Como sabe cualquiera que haya compartido habitación con alguien que ronca, el sonido puede ser perturbador. Pero ¿y si es tu perro el que ronca? Aunque puede parecer inofensivo o incluso adorable, el ronquido en perros puede ser a veces una señal de un problema de salud subyacente. Aquí te explicamos las causas más comunes, cuándo preocuparse y qué puedes hacer.
El ronquido se produce cuando el aire vibra al pasar por las vías respiratorias superiores parcialmente obstruidas. En los perros, las causas más habituales son la anatomía braquicéfala (razas con morro corto como el Buldogs, el Pug o el Shih Tzu), los tejidos blandos de la garganta (péndulo, úvula o tejido del paladar blando que vibra durante el sueño), el exceso de peso, que aumenta la presión sobre las vías respiratorias, las alergias o irritación nasal, y los cuerpos extraños en las fosas nasales en casos puntuales.

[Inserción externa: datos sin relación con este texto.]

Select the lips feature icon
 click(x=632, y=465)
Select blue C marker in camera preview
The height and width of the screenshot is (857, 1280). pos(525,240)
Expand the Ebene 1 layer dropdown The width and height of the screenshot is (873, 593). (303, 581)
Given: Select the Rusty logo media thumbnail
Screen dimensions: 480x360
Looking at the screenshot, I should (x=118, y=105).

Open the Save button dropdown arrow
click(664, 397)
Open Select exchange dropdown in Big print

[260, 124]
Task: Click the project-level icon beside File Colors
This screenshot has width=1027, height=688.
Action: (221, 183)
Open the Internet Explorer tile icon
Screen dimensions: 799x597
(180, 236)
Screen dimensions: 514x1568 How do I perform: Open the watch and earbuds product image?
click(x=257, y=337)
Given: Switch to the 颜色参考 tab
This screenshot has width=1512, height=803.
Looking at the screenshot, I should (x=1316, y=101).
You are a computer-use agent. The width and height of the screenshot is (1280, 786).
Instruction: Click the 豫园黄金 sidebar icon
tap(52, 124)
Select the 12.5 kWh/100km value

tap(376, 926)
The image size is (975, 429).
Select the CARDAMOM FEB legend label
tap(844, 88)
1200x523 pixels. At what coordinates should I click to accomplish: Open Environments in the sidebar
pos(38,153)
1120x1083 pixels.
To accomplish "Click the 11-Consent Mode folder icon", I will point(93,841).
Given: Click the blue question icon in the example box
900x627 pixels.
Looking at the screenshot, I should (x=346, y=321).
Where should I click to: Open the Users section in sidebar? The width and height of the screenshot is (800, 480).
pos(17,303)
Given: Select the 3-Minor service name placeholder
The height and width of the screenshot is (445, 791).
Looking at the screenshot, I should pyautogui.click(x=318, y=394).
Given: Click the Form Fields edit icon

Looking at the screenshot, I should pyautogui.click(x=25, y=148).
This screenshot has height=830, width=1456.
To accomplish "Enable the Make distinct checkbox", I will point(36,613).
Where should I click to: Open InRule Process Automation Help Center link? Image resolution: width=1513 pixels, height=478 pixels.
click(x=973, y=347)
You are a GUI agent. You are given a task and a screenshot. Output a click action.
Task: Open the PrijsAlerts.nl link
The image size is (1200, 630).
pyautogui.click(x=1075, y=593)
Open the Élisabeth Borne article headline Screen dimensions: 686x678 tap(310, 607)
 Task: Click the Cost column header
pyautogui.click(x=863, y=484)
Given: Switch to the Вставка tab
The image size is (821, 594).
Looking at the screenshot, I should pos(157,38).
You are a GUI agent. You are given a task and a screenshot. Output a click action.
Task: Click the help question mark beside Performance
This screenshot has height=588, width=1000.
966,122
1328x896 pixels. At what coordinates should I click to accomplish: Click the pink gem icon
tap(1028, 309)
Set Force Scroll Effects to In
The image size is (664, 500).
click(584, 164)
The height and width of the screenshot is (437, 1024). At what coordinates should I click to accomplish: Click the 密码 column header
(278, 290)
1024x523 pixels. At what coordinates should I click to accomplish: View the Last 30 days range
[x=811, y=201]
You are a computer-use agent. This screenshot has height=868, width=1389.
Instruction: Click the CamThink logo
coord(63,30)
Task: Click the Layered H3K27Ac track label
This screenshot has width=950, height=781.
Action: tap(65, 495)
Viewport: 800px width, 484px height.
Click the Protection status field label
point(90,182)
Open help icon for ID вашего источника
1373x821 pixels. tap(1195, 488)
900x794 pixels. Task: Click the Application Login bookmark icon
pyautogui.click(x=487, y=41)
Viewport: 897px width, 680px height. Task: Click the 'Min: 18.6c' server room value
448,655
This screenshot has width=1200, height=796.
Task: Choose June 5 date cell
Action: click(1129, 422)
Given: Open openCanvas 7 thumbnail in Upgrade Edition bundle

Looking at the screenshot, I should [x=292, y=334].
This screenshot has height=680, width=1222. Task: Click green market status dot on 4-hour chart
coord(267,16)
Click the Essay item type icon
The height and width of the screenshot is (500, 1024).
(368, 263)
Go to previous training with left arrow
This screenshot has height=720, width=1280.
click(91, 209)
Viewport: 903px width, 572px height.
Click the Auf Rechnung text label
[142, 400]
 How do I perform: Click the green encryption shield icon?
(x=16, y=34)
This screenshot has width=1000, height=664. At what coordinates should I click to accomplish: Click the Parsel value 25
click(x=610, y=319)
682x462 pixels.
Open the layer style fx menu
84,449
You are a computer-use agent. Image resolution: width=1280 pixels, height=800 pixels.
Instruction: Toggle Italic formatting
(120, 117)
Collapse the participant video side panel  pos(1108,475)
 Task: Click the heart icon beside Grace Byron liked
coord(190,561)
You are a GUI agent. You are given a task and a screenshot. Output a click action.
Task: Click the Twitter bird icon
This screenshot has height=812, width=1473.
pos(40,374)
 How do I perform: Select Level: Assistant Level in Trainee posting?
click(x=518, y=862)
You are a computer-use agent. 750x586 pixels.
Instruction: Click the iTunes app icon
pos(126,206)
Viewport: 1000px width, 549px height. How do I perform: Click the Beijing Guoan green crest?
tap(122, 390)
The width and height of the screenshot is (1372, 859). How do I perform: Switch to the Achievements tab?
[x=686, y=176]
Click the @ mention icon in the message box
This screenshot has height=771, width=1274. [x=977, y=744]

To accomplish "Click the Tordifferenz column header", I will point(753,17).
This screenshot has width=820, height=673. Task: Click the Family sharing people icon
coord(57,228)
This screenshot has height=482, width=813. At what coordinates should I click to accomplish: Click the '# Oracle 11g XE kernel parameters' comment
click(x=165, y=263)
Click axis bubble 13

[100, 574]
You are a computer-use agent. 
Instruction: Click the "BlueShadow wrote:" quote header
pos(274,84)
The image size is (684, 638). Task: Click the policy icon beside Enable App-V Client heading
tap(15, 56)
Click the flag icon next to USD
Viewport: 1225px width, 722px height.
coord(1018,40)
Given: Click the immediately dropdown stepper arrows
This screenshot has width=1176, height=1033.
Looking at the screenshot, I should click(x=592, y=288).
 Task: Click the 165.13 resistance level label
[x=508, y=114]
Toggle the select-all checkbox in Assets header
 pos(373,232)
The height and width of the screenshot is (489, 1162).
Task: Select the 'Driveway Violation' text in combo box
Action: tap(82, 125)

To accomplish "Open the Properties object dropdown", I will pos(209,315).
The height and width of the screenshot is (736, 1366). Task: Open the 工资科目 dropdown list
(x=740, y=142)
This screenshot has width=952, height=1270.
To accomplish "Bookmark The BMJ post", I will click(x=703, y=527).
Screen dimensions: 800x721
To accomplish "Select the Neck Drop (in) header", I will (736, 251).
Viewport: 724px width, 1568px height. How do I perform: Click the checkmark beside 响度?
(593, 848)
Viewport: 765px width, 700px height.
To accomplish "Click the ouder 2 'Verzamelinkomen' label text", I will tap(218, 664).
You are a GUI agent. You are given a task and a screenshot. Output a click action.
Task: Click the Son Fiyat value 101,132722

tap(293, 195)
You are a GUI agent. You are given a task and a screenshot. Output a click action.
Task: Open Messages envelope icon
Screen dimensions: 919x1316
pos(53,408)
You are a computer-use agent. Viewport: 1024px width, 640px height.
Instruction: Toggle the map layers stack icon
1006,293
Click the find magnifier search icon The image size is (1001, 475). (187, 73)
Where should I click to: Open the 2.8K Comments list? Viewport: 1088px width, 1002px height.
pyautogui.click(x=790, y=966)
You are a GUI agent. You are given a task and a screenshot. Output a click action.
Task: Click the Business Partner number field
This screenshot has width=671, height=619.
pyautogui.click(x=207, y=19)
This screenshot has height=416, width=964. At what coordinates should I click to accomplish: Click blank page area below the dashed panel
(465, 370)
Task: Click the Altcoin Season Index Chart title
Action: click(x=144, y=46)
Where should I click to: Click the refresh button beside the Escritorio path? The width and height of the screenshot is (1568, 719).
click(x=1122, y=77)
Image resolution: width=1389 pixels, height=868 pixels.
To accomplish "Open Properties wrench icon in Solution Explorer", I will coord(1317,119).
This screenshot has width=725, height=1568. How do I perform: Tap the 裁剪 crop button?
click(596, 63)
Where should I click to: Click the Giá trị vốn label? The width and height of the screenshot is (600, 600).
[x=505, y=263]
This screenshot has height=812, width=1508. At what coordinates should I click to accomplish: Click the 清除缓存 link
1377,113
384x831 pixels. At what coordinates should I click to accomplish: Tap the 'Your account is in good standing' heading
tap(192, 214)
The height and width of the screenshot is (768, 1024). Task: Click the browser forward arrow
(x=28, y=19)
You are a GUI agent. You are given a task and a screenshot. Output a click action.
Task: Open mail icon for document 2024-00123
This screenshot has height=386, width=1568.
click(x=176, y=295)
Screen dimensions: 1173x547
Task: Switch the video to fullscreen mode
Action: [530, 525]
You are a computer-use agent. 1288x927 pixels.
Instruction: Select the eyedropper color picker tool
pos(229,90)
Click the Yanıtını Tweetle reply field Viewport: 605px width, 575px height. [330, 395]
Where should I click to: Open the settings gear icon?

No todo ronquido requiere atención veterinaria. Pero sí conviene consultar si el ronquido aparece de repente en un perro que antes no roncaba, si va acompañado de dificultad para respirar también durante el día, si hay secreciones nasales, estorendos frecuentes o respiración por la boca, si el perro se cansa fácilmente o muestra intolerancia al ejercicio, o si hay pausas en la respiración durante el sueño (posible apnea del sueño).
Dependiendo de la causa, las opciones van desde cambios del estilo de vida (pérdida de peso, cambio de postura al dormir con cama elevada) hasta cirugla en razas braquicéfalas con obstrucción grave. Si las alergias son el desencadenante, el control del entorno puede ayudar: minimizar el polvo, los ácaros y los contaminantes del aire.
Los propietarios de razas como el Buldogs Francés, el Pug o el Boxer deben saber que el ronquido es más prevalente y puede ser parte del síndrome braquicéfalo, que incluye diversas alteraciones anatómicas. En estos casos, es importante que el veterinario evalúe periódicamente la función respiratoria y valore si es necesaria una intervención correctora.